Go West Featured, Reviews Film Threat

Prepare to laugh your saddle off with the riotous comedy feature Go West, directed by Stephen Meek and Jeremy Warner. Narrated by Sean Astin, it tells a tale of treacherous tee-hees featuring a wacky wagon train merrily trekking in a particular direction (guess which one). There is the lovely Miss Cora (Mallory Everton), whose body is so chronically ill that blood and feces escape regularly. Her sister, the widow Aveline (Natalie Madsen), gets a letter telling her that her teenage daughter in Oregon is fixing to marry a notorious outlaw. Both need to get west, so they join up with Eljah (Stephen Meek), who is going to teach school out yonder.

Leading their train is Captain Evander Lillianquist (Matthew Meese), who will guide them, as well as fellow travelers Hank (Jeremy Warner), Terrance (Stacey Harkey), Angus (James Perry), and Percival (Adam Berg). However, our heroic trio forgot to pay a half-cent on their supplies, so shopkeeper Robert Failure Gladstone (Whitney Call) closes shop and pursues them with her henchman Chesterton (Jason Gray). But the West is waiting with baited breath to deliver all 32 flavors of calamity on our poor pioneers. Will Aveline make it in time to stop the wedding, or will the buzzards feast on the entrails of their hope?

“…her teenage daughter in Oregon is fixing to marry a notorious outlaw.”

Western comedies have a notoriously hard time catching eyeballs. Even the evermore scarce genre fans don’t usually relish a jokey ha-ha version. Blazing Saddles is the best ever made, but outside that, you are left with Sunday reruns of Support Your Local Sheriff or the doldrums of a late-night viewing of A Million Ways to Die in the West. The rest of the territory is littered with flicks that ring childish, like The Apple Dumpling Gang saga or Terence Hill’s oaters. Most modern attempts have come and gone without much notice, even those by big-time comedians.

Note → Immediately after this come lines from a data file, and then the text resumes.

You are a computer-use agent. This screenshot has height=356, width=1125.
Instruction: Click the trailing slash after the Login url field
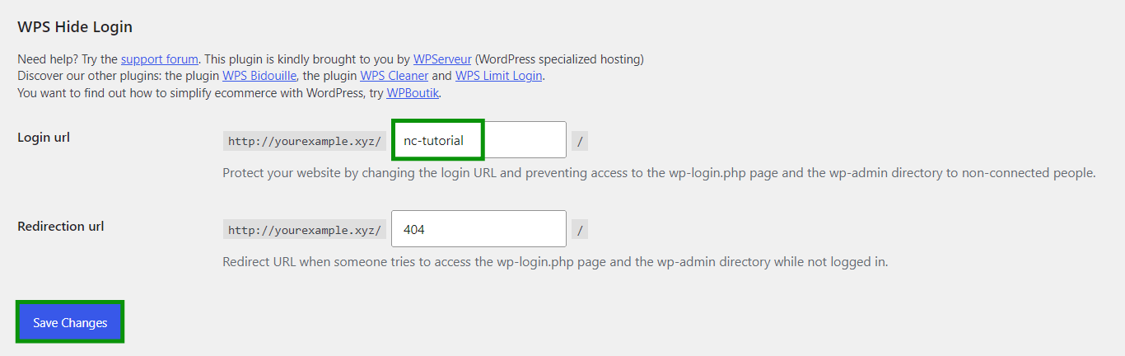tap(581, 141)
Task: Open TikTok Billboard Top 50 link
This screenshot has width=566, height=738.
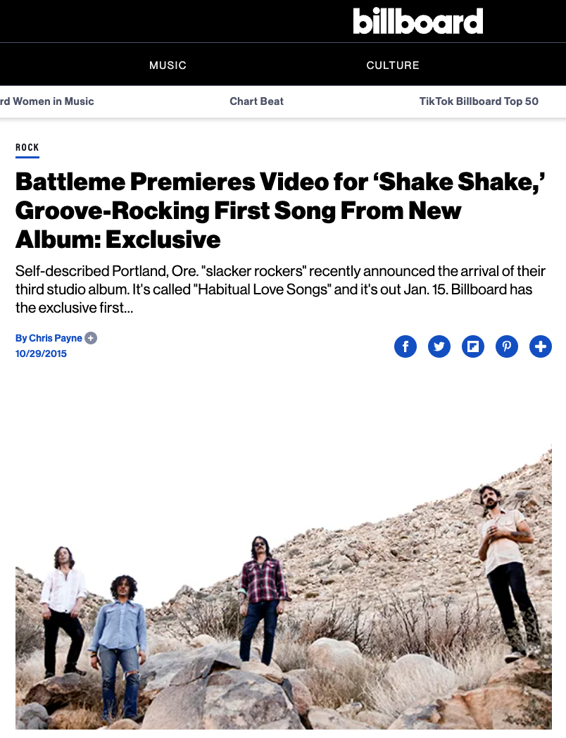Action: [479, 101]
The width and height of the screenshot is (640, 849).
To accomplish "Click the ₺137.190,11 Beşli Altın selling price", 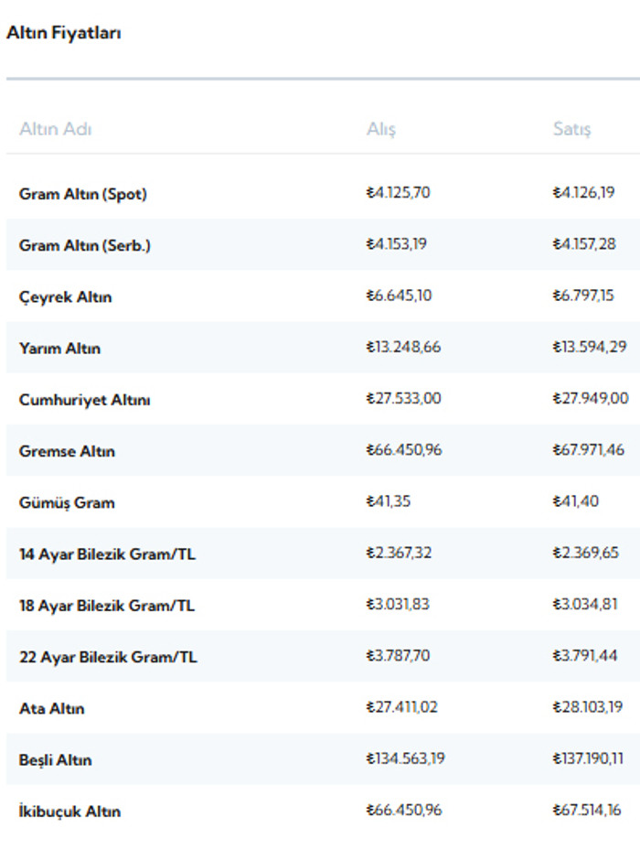I will (588, 758).
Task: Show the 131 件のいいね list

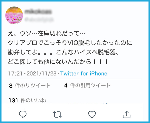Action: point(28,100)

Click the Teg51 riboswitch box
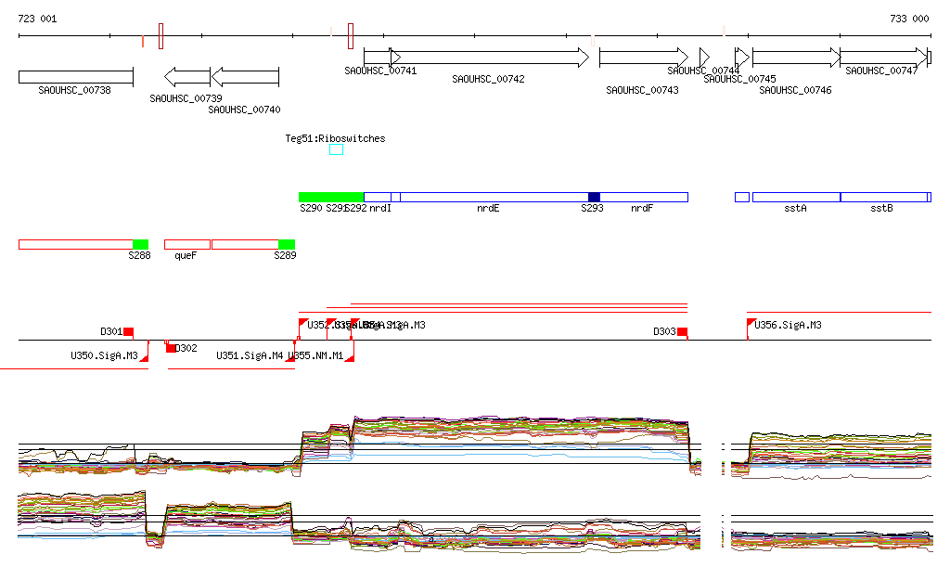tap(336, 149)
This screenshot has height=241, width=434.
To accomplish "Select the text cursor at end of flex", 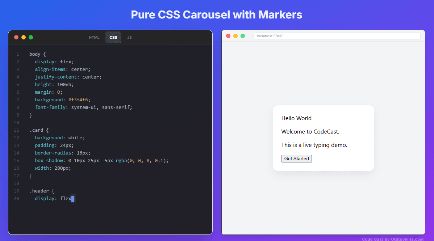I will (x=74, y=198).

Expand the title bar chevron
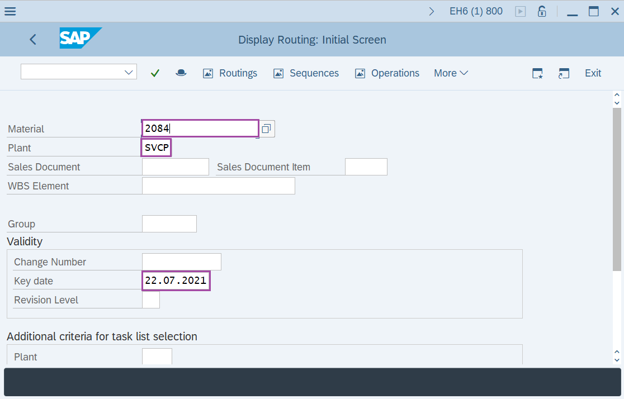coord(431,10)
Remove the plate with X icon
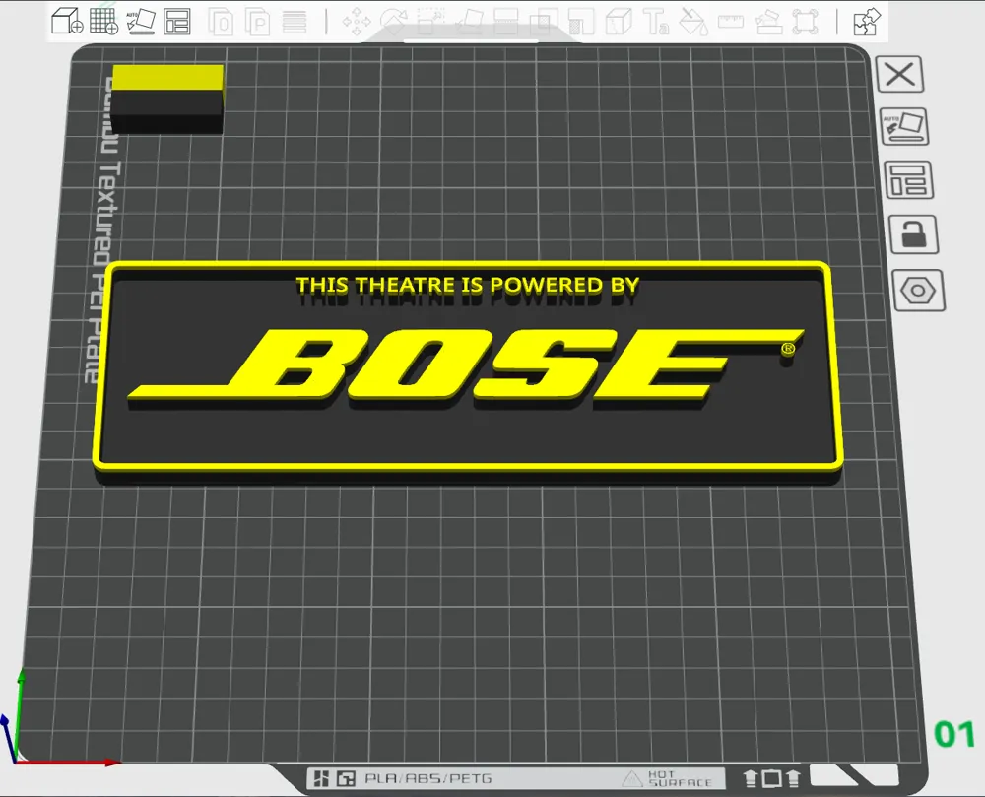This screenshot has height=797, width=985. pyautogui.click(x=899, y=75)

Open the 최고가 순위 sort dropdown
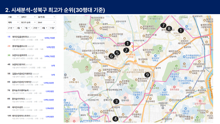pyautogui.click(x=29, y=22)
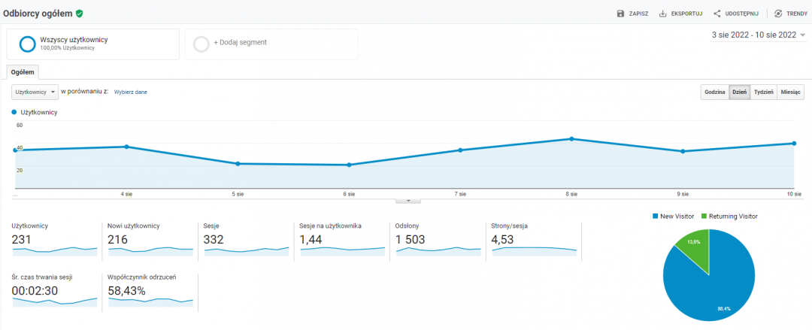Select the Dzień granularity tab
This screenshot has width=812, height=330.
click(739, 92)
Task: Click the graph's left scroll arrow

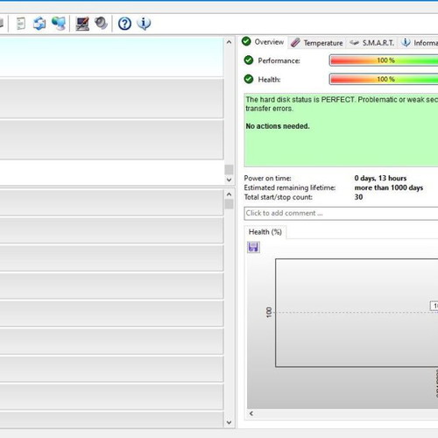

However, against all odds, the plucky folks in Studio C, a longtime comedy troop that sprang out of BYU, have not only survived but have prevailed with Go West. That is because everyone involved is funny. The first two minutes running up to the opening credits will make you laugh your guts out. The cast and crew then pick said guts off the floor and use them to jump rope.